*Exercise*
The lines to be extracted run from the start of the listing through the line containing "[Bauer Media Outdoor Home] (251, 15)"; copy them exactly and nothing else.

=======

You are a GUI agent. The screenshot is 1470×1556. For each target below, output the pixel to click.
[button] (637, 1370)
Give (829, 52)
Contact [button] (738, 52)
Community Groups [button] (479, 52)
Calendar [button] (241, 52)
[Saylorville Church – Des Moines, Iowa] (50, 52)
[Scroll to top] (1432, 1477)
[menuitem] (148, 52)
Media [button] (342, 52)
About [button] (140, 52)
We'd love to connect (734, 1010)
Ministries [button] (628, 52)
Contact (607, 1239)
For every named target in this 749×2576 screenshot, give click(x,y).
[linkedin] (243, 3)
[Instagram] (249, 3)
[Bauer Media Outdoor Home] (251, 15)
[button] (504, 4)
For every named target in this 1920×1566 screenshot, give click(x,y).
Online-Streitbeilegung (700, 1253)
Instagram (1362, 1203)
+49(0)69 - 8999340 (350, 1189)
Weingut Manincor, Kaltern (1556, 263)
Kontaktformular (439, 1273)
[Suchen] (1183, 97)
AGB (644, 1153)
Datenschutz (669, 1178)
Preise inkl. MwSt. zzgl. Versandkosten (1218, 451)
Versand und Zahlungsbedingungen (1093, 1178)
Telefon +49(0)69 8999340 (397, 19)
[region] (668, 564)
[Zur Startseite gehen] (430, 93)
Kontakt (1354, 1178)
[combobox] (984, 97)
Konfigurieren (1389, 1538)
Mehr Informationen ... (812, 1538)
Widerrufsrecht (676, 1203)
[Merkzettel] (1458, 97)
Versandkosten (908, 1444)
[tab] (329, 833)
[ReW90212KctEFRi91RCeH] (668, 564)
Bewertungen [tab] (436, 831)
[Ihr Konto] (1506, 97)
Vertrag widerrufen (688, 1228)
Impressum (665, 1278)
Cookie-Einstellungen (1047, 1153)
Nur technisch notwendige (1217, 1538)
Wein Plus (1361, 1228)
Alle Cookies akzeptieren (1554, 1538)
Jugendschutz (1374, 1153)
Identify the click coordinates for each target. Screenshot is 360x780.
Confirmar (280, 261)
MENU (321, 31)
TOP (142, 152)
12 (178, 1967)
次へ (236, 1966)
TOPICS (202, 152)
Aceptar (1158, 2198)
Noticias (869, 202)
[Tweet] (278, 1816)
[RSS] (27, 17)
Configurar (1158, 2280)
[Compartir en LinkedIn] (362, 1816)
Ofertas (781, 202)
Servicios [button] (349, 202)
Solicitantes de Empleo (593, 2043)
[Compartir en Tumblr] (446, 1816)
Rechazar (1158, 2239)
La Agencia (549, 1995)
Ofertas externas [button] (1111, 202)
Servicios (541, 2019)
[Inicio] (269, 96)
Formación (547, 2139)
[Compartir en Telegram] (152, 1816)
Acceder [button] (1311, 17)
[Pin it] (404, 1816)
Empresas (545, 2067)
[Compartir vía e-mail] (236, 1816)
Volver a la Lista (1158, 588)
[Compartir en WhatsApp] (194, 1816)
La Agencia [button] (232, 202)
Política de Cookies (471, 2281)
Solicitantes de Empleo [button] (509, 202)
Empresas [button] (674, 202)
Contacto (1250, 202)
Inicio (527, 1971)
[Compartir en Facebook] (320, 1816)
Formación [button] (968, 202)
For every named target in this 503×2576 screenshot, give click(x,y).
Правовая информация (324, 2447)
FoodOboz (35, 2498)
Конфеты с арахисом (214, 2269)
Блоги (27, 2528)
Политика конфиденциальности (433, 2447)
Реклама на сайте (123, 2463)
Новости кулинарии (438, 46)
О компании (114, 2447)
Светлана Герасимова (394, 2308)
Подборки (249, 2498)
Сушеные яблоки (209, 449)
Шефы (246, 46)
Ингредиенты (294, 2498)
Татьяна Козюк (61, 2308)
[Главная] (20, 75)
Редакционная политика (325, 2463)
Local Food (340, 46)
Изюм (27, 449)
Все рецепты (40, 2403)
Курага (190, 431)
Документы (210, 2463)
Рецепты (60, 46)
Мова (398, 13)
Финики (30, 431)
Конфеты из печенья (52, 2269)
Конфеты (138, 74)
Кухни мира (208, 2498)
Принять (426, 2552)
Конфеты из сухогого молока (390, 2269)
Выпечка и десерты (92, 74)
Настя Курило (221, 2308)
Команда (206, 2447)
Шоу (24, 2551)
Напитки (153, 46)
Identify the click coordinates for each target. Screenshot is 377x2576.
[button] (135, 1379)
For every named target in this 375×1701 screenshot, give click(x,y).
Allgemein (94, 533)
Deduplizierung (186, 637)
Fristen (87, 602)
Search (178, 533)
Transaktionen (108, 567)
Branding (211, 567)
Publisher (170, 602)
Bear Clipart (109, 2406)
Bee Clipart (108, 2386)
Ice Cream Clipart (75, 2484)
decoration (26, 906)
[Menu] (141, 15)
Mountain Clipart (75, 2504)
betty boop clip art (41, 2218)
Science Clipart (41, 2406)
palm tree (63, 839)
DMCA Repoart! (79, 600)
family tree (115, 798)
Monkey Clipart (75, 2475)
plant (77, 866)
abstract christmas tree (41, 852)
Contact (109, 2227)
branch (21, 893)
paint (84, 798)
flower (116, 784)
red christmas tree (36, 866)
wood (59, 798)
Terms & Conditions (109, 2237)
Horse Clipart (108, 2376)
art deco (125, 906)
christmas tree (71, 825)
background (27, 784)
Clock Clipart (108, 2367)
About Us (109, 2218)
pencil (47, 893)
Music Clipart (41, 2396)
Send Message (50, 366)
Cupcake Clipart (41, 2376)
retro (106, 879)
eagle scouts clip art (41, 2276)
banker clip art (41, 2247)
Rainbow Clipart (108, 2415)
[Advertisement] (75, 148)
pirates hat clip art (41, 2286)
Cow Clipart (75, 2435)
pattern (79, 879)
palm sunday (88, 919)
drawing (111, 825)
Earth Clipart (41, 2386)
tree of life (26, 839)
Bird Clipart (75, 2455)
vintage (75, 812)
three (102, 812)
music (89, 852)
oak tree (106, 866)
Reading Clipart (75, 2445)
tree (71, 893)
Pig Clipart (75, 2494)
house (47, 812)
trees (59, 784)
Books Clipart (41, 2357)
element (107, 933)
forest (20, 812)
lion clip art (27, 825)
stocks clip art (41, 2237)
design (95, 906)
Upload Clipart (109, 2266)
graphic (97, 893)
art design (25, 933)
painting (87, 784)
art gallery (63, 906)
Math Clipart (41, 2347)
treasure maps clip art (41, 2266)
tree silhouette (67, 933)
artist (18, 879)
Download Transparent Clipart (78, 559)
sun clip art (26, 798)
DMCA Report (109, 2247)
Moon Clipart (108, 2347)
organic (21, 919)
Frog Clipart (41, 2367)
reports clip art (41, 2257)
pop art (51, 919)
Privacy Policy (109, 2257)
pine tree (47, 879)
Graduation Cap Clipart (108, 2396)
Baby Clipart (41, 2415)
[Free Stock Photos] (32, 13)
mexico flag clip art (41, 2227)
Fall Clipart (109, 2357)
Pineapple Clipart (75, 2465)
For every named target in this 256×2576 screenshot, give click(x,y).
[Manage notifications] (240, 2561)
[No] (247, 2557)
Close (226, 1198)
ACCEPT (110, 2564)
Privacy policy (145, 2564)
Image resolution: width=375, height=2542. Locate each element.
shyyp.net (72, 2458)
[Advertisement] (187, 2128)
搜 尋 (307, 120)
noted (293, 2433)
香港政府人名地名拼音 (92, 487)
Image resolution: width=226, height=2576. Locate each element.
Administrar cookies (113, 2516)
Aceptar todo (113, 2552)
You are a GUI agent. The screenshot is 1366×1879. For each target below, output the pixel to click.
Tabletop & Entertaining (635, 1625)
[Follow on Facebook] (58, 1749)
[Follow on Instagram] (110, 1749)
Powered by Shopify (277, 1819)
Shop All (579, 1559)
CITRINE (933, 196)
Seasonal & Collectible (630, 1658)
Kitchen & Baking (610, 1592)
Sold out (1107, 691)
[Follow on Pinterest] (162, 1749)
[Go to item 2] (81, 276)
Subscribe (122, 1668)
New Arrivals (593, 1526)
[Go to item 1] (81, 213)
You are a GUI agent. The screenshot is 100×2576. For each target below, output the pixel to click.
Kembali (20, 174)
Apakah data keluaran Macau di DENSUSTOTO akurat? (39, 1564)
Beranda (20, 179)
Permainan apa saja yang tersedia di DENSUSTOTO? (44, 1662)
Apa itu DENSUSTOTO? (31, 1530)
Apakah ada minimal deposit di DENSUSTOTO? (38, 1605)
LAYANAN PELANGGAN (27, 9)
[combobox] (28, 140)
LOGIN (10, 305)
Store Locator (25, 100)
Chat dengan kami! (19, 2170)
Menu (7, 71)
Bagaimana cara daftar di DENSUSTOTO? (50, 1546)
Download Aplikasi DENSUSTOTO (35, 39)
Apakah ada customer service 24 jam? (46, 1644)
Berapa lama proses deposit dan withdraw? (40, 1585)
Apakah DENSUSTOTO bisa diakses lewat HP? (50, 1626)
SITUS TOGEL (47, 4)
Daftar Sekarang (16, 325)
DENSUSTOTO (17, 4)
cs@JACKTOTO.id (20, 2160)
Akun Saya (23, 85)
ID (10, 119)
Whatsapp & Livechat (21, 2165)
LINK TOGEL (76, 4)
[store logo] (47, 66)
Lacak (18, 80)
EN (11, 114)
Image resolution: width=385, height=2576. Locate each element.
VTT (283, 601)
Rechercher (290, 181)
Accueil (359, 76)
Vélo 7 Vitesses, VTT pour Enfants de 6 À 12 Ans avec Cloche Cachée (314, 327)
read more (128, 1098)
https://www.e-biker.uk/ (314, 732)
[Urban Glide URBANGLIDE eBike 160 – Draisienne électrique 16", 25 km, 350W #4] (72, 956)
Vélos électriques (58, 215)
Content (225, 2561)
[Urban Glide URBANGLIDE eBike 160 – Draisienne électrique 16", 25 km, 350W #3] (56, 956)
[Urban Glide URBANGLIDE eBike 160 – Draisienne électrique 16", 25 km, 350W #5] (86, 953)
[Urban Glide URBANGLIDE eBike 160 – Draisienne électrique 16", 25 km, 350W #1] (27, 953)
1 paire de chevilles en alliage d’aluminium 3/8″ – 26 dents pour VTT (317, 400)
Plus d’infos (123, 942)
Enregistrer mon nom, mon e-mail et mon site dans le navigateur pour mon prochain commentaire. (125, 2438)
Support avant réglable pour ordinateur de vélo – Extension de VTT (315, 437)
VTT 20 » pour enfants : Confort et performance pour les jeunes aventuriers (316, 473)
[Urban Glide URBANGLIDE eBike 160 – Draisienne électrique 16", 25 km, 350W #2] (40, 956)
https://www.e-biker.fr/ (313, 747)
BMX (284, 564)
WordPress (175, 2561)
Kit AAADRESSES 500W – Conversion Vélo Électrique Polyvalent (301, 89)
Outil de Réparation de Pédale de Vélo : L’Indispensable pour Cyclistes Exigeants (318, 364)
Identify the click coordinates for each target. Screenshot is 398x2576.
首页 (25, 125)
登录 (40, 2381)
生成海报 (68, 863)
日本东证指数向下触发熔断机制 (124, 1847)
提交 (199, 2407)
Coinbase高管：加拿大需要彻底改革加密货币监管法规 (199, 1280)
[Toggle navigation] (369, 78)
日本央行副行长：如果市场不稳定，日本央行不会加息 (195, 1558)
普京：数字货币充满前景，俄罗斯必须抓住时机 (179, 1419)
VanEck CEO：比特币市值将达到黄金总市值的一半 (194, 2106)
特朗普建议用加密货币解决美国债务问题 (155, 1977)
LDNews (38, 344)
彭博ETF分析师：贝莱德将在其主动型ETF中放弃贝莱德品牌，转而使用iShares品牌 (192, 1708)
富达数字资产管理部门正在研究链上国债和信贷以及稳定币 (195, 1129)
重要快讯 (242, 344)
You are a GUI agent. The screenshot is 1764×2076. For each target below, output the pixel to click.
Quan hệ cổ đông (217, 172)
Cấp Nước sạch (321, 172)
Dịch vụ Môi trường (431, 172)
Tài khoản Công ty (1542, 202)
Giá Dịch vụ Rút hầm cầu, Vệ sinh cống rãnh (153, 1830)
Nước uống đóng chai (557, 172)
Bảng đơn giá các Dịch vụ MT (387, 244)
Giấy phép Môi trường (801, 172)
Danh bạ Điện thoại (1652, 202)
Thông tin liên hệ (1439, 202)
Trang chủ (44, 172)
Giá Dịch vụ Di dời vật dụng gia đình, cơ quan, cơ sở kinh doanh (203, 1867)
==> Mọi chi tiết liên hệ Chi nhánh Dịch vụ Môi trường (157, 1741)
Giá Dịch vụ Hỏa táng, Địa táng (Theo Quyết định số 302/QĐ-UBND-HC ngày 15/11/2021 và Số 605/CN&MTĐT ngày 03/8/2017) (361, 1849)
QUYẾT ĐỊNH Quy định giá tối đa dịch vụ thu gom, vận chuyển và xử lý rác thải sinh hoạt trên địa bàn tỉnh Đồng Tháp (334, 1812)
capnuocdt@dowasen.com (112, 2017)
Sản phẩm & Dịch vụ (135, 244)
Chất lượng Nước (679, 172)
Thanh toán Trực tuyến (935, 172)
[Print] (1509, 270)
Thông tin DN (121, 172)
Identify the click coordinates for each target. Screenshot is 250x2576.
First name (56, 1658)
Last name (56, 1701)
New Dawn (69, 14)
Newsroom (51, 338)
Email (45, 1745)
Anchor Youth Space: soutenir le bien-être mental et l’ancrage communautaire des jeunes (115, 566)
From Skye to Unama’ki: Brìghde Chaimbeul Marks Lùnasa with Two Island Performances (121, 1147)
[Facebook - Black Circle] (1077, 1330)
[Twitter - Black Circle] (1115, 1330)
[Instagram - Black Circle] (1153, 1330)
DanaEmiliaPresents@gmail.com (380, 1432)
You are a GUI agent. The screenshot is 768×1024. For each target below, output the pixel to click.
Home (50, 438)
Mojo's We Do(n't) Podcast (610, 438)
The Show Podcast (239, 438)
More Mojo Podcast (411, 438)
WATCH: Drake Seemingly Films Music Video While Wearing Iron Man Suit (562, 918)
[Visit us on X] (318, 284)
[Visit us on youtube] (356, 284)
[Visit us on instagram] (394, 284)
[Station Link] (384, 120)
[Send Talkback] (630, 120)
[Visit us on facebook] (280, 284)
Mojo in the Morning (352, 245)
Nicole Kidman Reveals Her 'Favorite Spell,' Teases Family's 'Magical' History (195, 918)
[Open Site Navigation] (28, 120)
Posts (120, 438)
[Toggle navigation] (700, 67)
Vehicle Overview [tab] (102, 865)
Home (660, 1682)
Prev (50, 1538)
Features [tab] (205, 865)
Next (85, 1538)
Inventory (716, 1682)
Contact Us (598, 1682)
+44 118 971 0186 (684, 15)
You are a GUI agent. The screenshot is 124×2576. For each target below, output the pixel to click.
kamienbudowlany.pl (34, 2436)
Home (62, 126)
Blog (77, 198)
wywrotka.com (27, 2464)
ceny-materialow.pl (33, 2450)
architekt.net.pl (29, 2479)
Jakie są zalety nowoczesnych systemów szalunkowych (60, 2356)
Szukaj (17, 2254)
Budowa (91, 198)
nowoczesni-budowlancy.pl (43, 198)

=======

*Response for this exercise*
You are a GUI agent. The screenshot is 1470×1556. For each target below, output the pixel to click.
[button] (637, 1370)
Give (829, 52)
Contact [button] (738, 52)
Community Groups [button] (479, 52)
Calendar [button] (241, 52)
[Saylorville Church – Des Moines, Iowa] (50, 52)
[Scroll to top] (1432, 1477)
[menuitem] (148, 52)
Media [button] (342, 52)
About [button] (140, 52)
We'd love to connect (734, 1010)
Ministries [button] (628, 52)
Contact (607, 1239)
For every named target in this 749×2576 screenshot, give click(x,y).
[linkedin] (243, 3)
[Instagram] (249, 3)
[Bauer Media Outdoor Home] (251, 15)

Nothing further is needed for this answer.